Increasingly, important areas of medical research and therapy rely on the supply of human tissue. Innovative science relies on the willingness of the public to supply cells, tissues, organs and entities with indeterminate status such as human embryos through altruistic donation. Such donation is determined by the attitudes and perceptions of the public to science but also by their values and beliefs about broader social issues such as bodies, death, reproduction and family.
Decisions about the use of tissue from sources such as newly dead bodies and frozen human embryos are growing in frequency and complexity. So much so that the use of human tissue is subject to ethico-legal regulation in Australia as it is in many countries. Contentious debate typically accompanies regulation of science and in this way the scope of scientific innovation and its clinical translation comes to be determined by public tolerance.
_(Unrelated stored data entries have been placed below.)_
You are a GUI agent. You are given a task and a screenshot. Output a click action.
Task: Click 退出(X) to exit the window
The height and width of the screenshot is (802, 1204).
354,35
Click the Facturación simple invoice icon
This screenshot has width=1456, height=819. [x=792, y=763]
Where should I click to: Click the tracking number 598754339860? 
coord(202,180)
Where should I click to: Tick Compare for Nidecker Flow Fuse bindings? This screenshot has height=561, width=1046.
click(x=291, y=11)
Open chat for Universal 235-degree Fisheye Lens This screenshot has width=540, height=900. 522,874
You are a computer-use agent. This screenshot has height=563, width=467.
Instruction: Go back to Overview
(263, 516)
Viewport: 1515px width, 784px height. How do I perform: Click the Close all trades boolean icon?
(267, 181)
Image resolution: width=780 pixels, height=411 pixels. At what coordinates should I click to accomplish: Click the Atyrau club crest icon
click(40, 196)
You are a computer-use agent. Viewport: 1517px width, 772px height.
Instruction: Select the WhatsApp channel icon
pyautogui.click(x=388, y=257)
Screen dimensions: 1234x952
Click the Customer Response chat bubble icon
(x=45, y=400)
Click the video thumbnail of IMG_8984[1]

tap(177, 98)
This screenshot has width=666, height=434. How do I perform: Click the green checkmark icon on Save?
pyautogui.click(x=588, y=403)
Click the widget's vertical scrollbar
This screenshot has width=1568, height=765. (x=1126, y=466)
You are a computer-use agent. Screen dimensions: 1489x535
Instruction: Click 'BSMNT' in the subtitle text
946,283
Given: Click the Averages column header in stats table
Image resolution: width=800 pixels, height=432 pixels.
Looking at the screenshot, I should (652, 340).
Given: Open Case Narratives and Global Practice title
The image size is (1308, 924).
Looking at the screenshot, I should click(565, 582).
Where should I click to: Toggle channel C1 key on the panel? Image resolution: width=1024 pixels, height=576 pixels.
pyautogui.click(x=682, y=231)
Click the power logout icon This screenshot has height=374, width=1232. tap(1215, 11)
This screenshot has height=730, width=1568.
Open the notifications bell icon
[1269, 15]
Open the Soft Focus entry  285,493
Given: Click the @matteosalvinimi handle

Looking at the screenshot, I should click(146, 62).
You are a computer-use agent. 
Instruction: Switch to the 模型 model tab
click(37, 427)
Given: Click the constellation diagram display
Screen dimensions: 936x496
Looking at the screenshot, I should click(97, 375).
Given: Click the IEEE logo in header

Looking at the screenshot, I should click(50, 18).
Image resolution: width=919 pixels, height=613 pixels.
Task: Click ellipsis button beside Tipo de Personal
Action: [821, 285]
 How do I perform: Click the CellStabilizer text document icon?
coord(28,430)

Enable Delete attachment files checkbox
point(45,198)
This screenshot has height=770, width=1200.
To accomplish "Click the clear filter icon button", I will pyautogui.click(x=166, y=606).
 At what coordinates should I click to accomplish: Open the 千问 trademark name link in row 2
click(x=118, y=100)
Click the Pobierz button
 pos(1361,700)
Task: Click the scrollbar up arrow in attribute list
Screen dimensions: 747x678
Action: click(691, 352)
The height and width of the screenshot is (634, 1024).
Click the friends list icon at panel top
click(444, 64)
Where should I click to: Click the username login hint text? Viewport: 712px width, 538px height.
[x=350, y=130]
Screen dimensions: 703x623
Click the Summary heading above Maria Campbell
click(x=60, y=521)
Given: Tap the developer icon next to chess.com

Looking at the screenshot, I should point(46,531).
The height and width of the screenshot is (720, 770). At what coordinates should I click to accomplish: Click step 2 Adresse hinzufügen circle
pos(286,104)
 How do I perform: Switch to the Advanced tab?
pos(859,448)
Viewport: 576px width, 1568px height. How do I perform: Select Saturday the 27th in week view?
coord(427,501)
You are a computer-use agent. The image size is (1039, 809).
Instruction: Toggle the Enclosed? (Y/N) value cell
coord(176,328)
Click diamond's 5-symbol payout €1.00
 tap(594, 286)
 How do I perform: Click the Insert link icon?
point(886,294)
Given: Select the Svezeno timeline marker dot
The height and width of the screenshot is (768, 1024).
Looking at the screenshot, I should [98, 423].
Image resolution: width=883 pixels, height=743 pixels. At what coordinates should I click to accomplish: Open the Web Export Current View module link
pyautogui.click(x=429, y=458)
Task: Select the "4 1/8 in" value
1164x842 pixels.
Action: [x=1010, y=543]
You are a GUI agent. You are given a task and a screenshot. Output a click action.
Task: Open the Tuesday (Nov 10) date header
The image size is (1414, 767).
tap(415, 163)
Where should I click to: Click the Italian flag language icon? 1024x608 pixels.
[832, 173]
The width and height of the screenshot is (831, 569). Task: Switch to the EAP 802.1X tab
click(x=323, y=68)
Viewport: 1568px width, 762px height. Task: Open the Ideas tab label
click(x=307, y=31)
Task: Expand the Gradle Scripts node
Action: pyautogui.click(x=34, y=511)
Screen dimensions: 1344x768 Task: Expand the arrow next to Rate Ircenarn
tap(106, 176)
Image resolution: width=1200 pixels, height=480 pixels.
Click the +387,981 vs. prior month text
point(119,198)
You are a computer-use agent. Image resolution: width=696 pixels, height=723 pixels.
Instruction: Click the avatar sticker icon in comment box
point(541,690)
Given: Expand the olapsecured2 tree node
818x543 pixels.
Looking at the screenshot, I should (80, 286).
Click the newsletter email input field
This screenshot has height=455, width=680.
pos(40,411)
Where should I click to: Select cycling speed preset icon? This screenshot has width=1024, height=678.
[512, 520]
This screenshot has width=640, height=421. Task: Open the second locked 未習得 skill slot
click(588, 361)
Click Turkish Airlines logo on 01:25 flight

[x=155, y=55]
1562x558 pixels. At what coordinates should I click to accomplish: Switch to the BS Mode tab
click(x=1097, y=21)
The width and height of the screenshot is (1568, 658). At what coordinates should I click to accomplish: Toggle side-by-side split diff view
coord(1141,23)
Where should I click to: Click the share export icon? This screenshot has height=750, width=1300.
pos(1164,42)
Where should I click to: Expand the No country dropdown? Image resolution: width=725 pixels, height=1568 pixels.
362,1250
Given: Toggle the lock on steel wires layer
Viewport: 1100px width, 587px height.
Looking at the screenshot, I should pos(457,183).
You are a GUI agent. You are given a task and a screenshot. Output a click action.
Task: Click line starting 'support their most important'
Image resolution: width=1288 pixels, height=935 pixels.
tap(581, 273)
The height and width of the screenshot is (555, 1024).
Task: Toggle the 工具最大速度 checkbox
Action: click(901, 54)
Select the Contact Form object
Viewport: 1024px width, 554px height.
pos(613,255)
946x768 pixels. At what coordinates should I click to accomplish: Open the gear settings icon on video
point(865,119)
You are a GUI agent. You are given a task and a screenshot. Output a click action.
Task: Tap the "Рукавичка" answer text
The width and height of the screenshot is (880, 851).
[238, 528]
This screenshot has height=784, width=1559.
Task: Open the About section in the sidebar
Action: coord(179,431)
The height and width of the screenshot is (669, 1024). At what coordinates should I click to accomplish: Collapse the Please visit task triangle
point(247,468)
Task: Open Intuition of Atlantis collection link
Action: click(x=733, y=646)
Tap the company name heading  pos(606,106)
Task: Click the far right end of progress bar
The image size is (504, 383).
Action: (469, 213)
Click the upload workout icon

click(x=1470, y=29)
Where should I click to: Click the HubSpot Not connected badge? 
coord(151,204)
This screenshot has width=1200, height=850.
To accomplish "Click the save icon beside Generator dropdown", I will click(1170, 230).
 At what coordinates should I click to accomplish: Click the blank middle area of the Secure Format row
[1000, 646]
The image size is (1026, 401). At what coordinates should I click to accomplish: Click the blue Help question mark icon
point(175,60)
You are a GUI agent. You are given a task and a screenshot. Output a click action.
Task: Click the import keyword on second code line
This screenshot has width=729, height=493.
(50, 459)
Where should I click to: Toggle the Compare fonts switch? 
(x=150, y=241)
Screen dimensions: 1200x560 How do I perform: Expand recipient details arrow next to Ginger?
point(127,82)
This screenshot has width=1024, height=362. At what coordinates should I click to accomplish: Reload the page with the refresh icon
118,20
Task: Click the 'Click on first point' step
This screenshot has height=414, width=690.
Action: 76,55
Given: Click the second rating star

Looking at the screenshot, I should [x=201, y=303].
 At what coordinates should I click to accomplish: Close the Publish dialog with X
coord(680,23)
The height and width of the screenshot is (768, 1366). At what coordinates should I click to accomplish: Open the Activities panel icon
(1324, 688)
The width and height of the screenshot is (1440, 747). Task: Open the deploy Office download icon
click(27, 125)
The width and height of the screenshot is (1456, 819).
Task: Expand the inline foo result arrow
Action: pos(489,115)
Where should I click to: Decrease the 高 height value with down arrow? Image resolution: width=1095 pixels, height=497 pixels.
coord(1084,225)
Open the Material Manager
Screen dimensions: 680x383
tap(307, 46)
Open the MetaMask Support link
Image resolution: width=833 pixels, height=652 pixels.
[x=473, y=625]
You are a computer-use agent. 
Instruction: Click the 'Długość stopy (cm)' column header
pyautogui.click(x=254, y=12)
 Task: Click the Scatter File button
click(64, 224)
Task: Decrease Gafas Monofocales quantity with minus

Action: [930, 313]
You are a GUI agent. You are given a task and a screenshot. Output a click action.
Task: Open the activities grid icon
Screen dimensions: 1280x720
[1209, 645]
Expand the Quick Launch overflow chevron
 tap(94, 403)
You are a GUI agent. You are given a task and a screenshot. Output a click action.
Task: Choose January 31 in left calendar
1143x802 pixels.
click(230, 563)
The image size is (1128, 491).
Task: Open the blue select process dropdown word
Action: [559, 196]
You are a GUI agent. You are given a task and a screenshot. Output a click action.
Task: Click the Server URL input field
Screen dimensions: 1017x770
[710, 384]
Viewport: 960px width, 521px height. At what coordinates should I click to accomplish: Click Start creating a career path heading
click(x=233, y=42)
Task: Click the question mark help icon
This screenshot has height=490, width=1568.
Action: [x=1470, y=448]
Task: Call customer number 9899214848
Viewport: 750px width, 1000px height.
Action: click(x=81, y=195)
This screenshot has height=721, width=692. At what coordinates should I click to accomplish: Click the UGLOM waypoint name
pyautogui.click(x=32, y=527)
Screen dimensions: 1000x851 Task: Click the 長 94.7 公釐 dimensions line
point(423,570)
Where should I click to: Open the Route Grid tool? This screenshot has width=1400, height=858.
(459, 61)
In this paper the views of potential and actual donors of biological material for science will be explored. I will draw upon two major empirical studies: the first is a qualitative study of In Vitro Fertilisation (IVF) patients who made choices for the disposition of frozen supernumerary embryos and in particular the sample group who chose to donate frozen embryos to science. The second is a large, representative population survey of the South Australian community regarding their views about biological donation. In this survey we studied community values and perspectives of the status of embryos and dead bodies, what uses the community found acceptable/ not acceptable, and perceptions of who should be authorised to consent to the donation.